======== PROVIDED DATA ========

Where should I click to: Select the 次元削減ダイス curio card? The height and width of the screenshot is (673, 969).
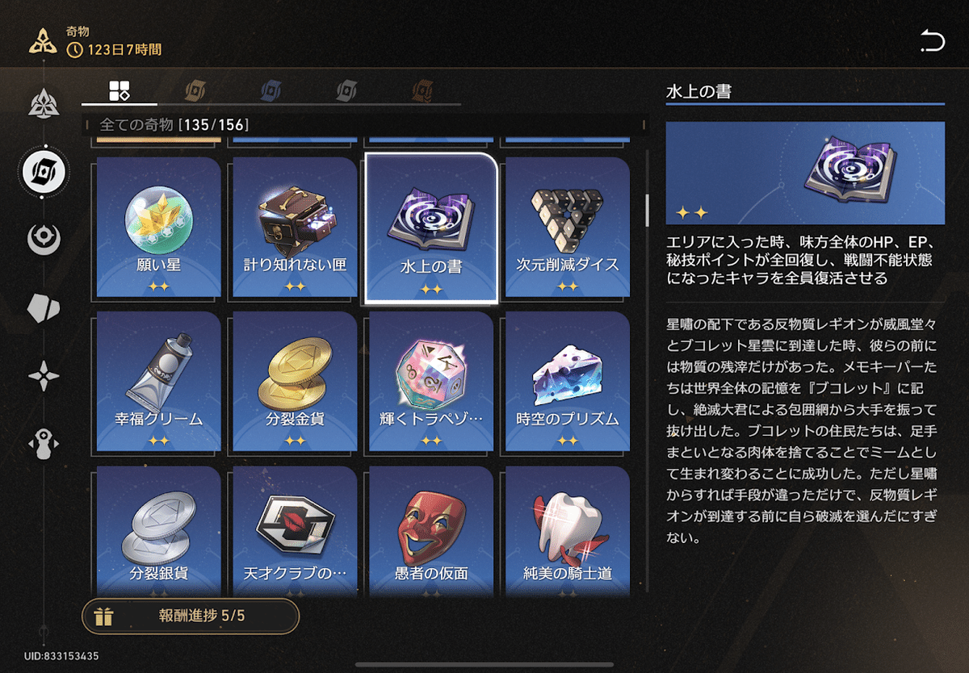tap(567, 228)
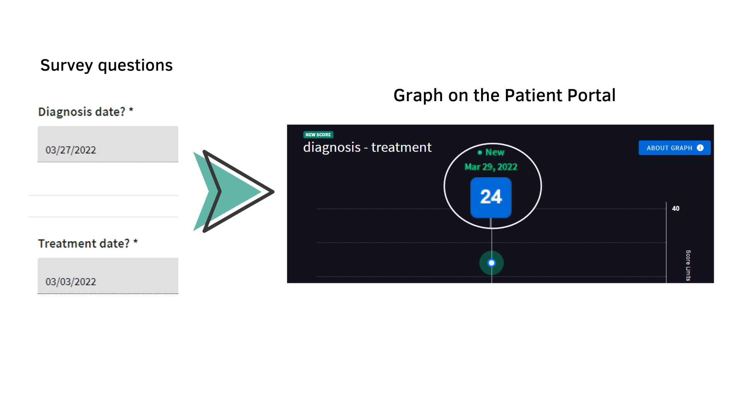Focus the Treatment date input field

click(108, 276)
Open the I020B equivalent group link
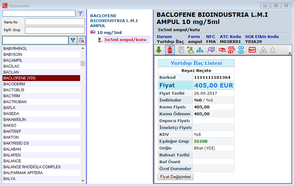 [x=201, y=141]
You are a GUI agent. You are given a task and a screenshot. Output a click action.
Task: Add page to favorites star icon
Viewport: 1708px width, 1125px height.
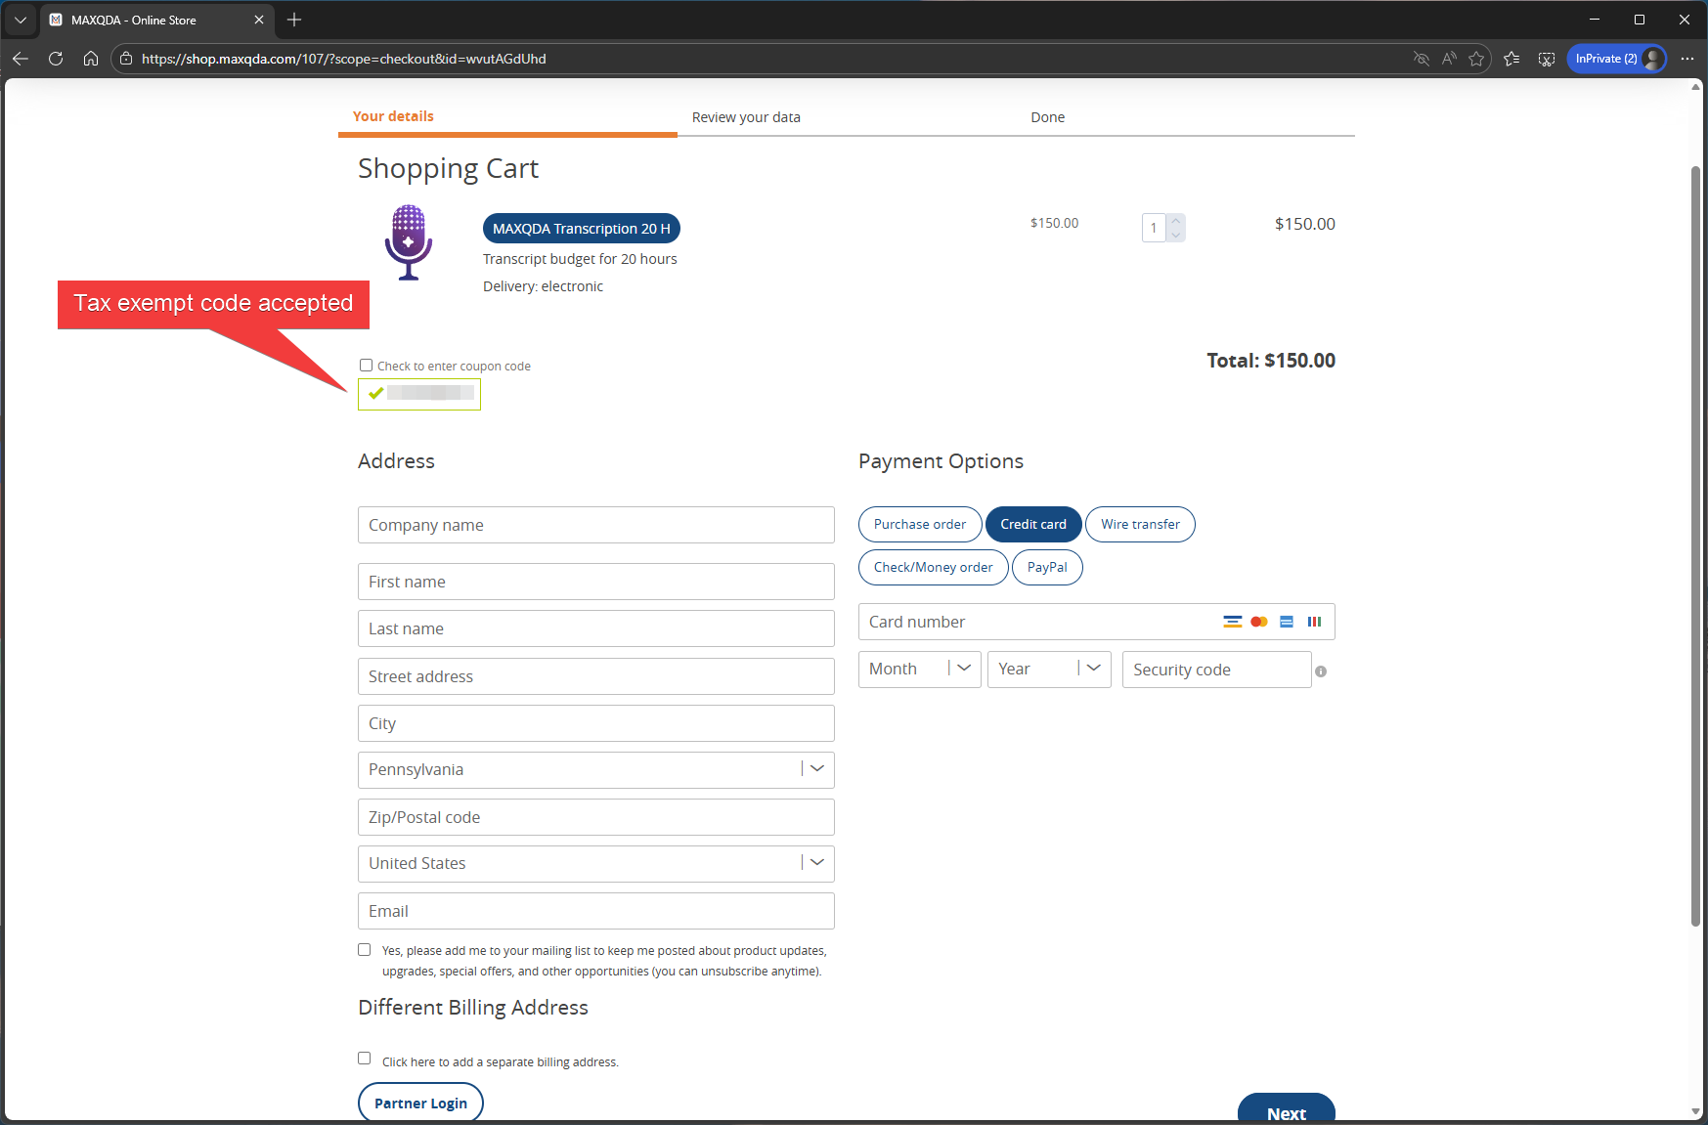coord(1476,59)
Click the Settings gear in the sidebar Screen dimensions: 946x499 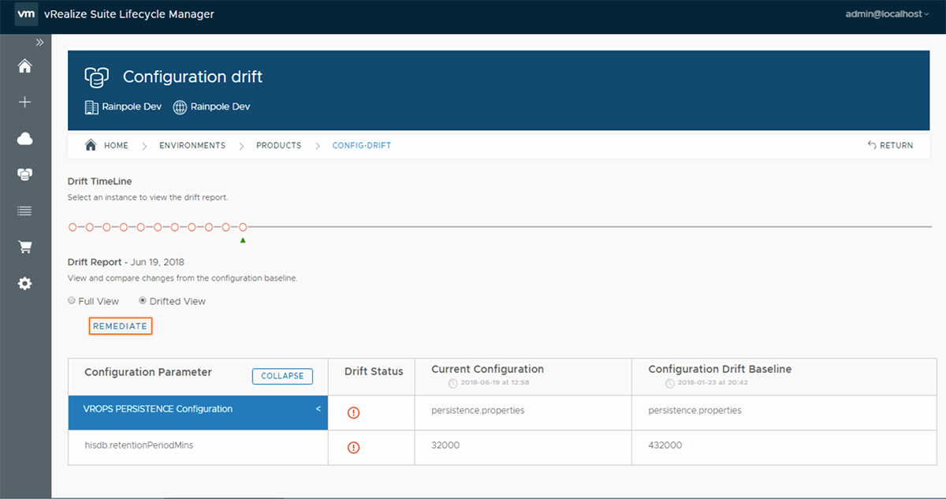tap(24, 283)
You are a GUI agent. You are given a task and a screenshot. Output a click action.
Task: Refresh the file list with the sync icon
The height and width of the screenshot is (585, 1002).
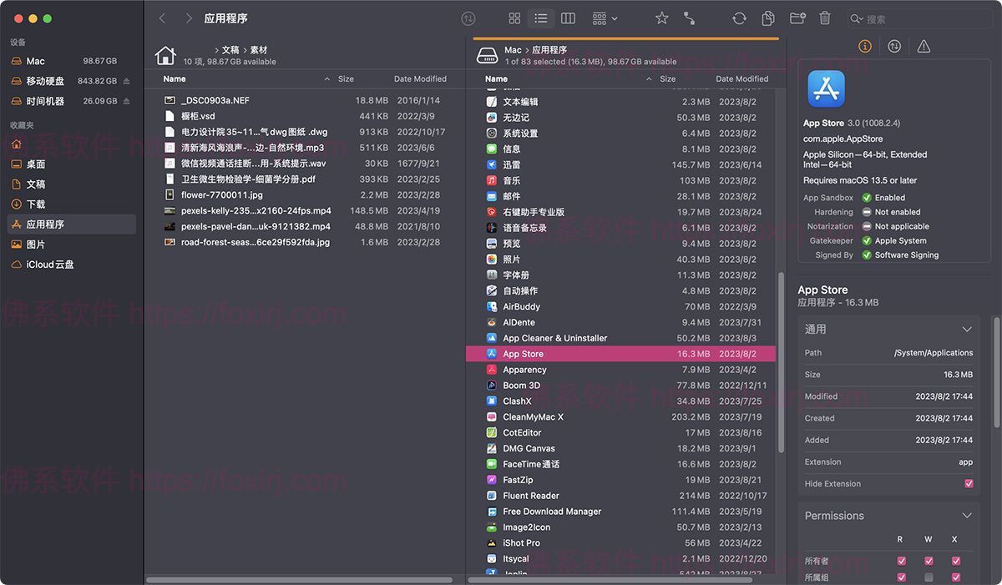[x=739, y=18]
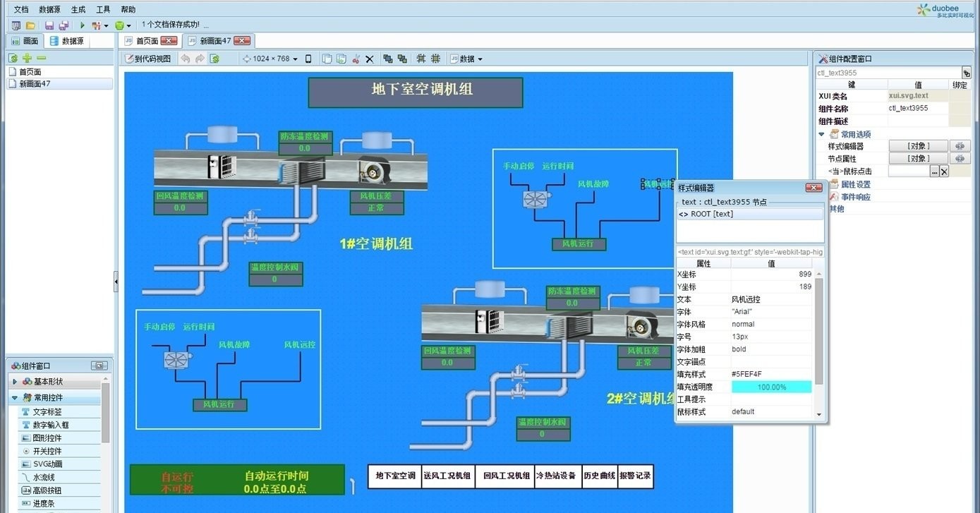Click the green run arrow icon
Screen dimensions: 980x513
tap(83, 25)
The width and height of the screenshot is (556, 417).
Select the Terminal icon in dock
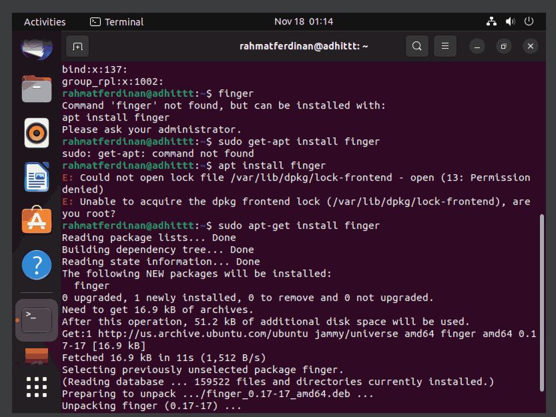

========

**WHAT THIS TASK INVOLVES:** Your task is to retype, exactly and only, the lines from the line holding "The width and" through the final line of the data above, with both ends kept. Drop the pictures.

**SOLVED EXERCISE:**
The width and height of the screenshot is (556, 417).
Select the Terminal icon in dock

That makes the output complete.